John Weber, born 80 years ago in England, was given a metal mug by his grandfather in 1945. Though his grandfather had a “good eye” for antiques, John never thought the metal mug was worth much. He played with it as a child, and even used it as a target for his air rifle. The mug, assumed to be brass, languished in a shoe box under Weber’s bed for decades.
Well, it turns out Weber’s old mug may be the world’s most expensive plinking target! The cup is actually made of solid gold, and is a rare, ancient artwork, crafted over 2300 years ago. The unusual mug, decorated with twin, opposite-facing female heads, was appraised with a value exceeding one-quarter million dollars ($250,000)!

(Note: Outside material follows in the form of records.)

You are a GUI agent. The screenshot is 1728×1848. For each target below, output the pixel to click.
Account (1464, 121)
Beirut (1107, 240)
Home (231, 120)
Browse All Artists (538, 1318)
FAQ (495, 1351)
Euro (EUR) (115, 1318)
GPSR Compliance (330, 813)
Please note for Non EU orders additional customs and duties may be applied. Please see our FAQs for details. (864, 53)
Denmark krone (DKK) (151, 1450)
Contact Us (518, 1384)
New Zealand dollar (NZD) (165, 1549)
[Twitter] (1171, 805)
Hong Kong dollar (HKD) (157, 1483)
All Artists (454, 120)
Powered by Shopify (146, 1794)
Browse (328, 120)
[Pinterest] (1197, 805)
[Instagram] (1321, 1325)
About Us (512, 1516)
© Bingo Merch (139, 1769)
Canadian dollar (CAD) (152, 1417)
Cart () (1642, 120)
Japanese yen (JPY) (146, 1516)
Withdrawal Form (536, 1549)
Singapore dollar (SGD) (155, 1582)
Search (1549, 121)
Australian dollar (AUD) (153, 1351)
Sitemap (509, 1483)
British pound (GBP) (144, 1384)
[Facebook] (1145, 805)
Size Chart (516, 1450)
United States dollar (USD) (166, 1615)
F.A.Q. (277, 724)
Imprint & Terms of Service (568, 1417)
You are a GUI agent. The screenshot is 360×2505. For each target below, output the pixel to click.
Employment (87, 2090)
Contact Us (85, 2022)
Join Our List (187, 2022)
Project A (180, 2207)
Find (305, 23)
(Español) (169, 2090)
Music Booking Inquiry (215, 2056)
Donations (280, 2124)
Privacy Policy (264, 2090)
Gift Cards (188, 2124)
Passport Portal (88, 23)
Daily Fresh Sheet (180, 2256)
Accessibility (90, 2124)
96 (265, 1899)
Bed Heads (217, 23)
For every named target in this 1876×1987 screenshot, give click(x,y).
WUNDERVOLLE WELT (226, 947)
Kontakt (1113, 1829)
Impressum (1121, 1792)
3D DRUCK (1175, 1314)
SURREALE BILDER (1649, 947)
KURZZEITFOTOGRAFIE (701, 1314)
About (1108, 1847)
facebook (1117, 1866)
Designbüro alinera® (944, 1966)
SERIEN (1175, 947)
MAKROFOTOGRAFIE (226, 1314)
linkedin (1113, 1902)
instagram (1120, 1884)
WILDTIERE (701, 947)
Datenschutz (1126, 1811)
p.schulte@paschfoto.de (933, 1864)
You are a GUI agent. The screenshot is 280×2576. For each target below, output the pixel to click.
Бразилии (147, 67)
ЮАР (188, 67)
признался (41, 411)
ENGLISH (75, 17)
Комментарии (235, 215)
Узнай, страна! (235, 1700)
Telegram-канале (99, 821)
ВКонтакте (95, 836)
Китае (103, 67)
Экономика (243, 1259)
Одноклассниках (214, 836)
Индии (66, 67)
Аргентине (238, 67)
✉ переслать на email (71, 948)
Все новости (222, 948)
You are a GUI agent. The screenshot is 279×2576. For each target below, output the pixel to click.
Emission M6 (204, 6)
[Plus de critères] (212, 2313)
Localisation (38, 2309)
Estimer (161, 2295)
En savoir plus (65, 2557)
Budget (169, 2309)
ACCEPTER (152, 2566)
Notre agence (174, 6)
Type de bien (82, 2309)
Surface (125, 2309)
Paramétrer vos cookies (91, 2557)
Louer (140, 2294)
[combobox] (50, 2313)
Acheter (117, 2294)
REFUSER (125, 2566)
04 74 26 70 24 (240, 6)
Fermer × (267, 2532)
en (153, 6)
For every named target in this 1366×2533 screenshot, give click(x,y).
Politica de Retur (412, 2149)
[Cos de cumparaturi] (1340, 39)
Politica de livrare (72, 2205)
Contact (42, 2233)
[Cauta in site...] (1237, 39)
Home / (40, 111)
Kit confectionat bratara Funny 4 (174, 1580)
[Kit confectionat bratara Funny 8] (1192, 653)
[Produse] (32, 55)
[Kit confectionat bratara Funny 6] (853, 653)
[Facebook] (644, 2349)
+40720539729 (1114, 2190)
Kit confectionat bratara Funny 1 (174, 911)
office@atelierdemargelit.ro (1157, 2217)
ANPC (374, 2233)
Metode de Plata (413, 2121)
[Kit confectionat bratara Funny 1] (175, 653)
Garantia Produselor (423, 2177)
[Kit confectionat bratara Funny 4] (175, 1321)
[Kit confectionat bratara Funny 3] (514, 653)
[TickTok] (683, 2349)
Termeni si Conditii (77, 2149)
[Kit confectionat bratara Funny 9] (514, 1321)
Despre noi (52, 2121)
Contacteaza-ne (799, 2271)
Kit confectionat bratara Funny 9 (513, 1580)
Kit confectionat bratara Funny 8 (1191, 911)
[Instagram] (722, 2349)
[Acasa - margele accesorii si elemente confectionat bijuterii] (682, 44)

According to news reports, Weber decided to have the old mug (thought to be brass) appraised when he moved from his house. He was shocked to learn that the mug is a Persian gold treasure, beaten out from a single sheet of gold before the time of Alexander the Great. Experts said the type of gold and the way the cup was hammered was “consistent with Achaemenid gold and gold smithing” dating back to the third or fourth century BC. The Achaemenid Empire ruled most of the Middle East and was conquered by Alexander the Great in 330 BC. Could this cup be one of Alexander’s war trophies? What stories could it tell from the past 2300 years?
The rare cup was sold at auction by Duke’s Auction house in southwest England in June, 2008. Though the Cup was valued much higher by experts, it only fetched £50,000, or roughly $99,000 U.S. Dollars (at 2008 exchange rates, $75,769 today). John Webber said he was still very pleased with that result.